Abstract

Industry is actively evaluating additive manufacturing (AM) for parts and assemblies, but many applications have strict requirements that manufacturing processes be stable and repeatable. This is currently a challenge for many operators of powder bed fusion (PBF) technologies where limited understanding of how the AM process parameters impact the dimensional deviation from the design and material quality. The experiment described in this paper employed an electron beam melting (EBM) Arcam A2X and Ti-6Al-4V powder to manufacture single lines of melted powder within the bed. This fundamental approach was designed to identify variation and inaccuracy at the micro scale that could provide lessons applicable to the macro scale. It is a subset of a broader ongoing effort intended to characterize the manufacturing repeatability of the EBM PBF process.

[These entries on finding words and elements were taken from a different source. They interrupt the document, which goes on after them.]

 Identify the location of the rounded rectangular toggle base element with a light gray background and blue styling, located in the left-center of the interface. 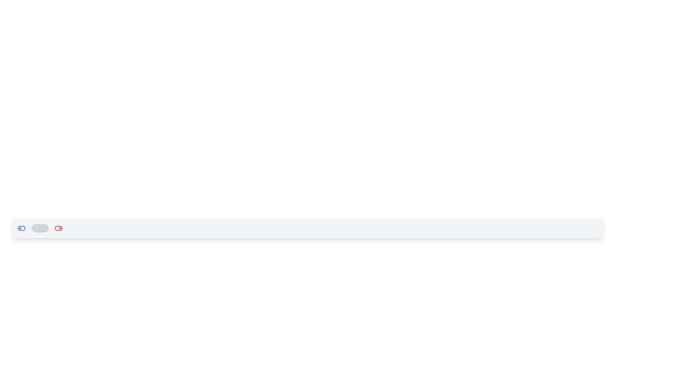
(22, 228).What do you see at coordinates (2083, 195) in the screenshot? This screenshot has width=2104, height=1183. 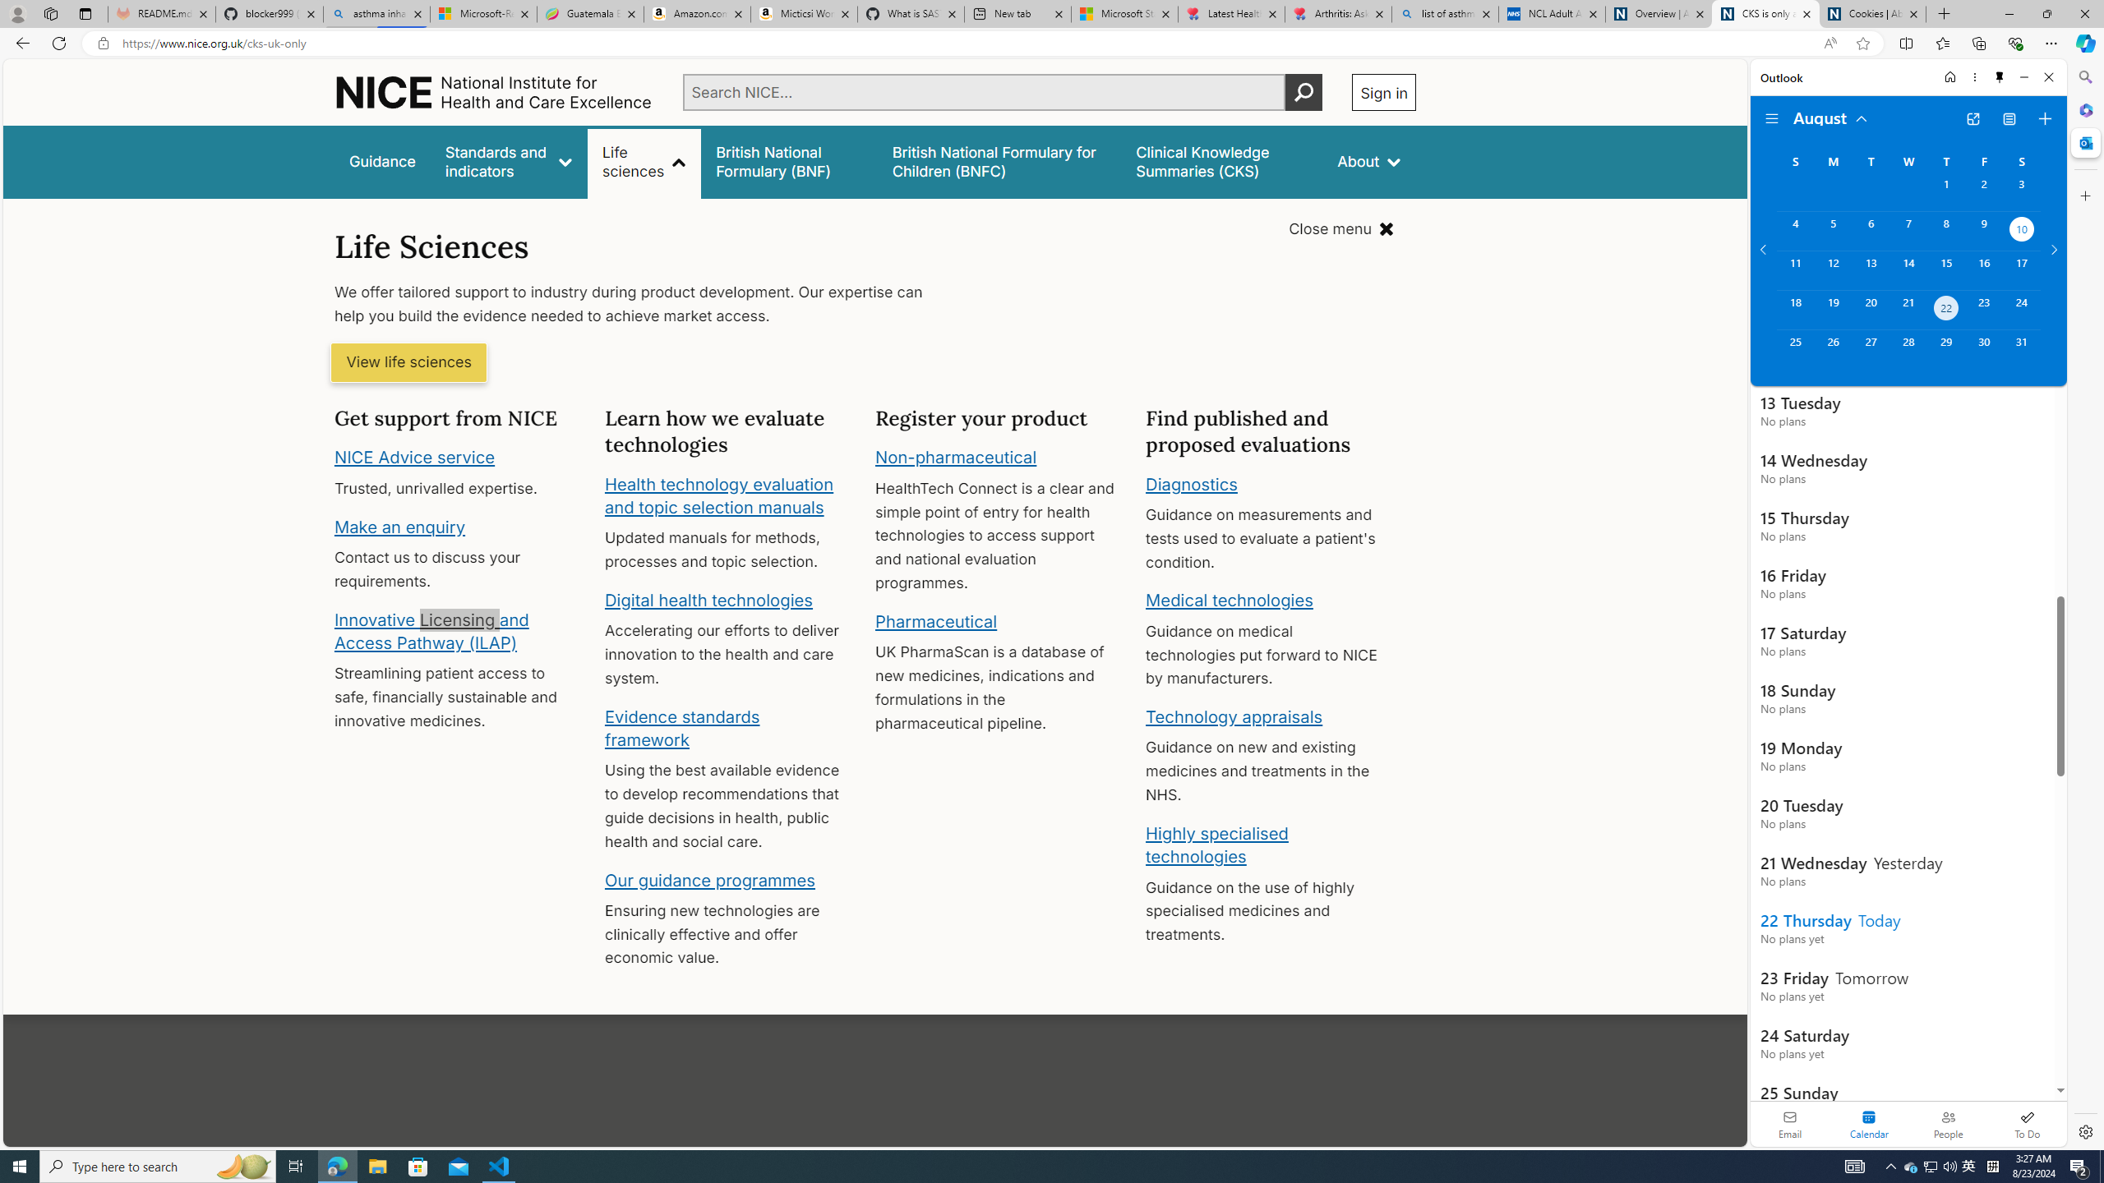 I see `'Close Customize pane'` at bounding box center [2083, 195].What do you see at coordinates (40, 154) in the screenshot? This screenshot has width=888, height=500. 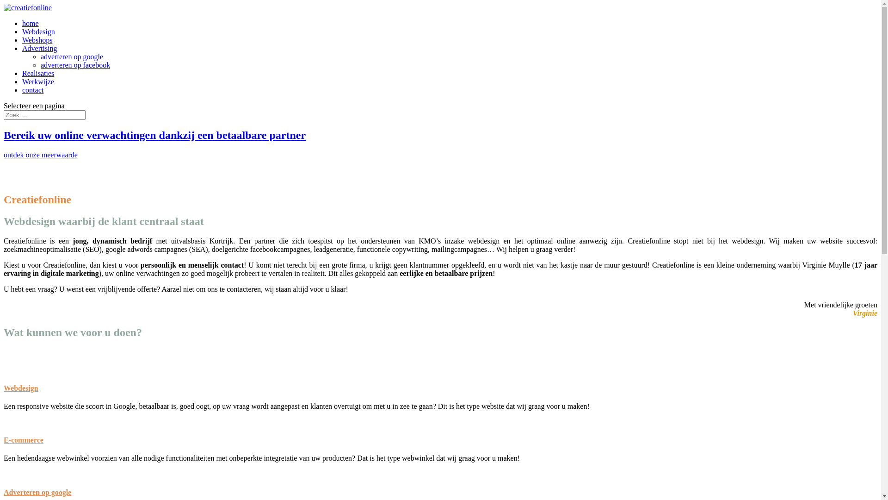 I see `'ontdek onze meerwaarde'` at bounding box center [40, 154].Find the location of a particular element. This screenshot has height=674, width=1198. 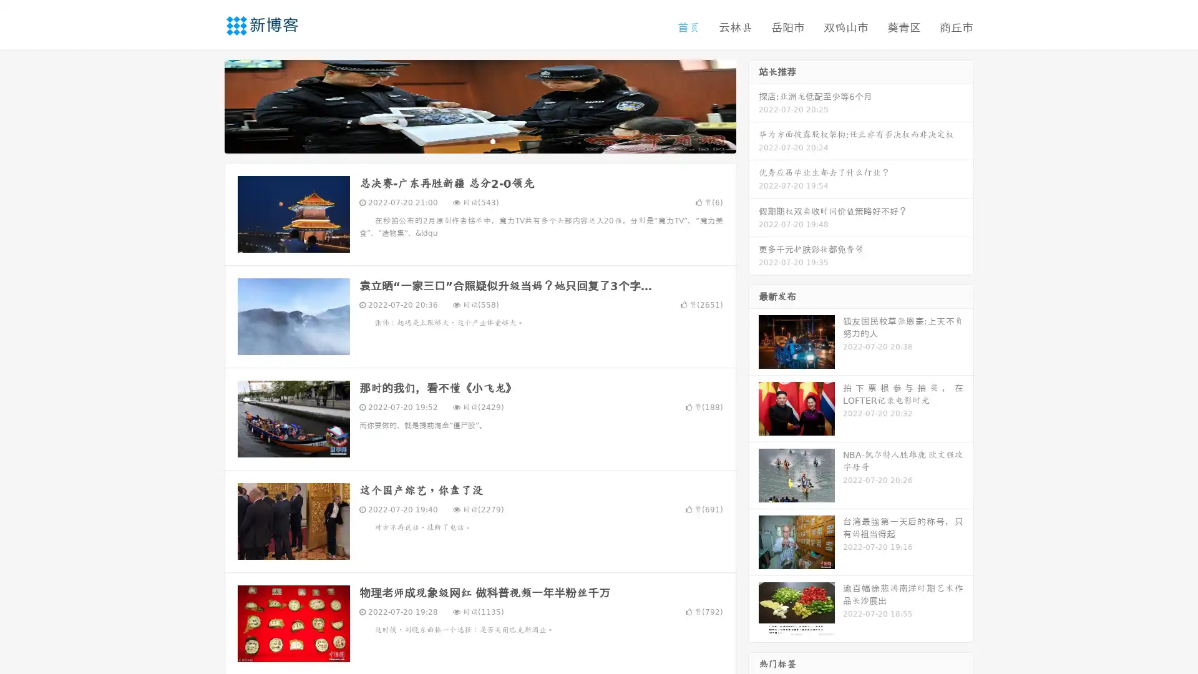

Go to slide 3 is located at coordinates (492, 140).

The design of this experiment involved the placement of short line segments in various orientations within the build plane. Two different sets of process parameters were utilized to fabricate the CAD build geometry. Each line specimen was imaged and 3D scanned within the surrounding sintered powder to study the topology. Observations from the resulting measurements were correlated with the machine process parameters and log file data. The dimensional deviation of the melt - was characterized along with the minimum feature size. These findings provide valuable EBM design for additive manufacturing guidance to help improve quality and limit deviation in components produced for industrial applications.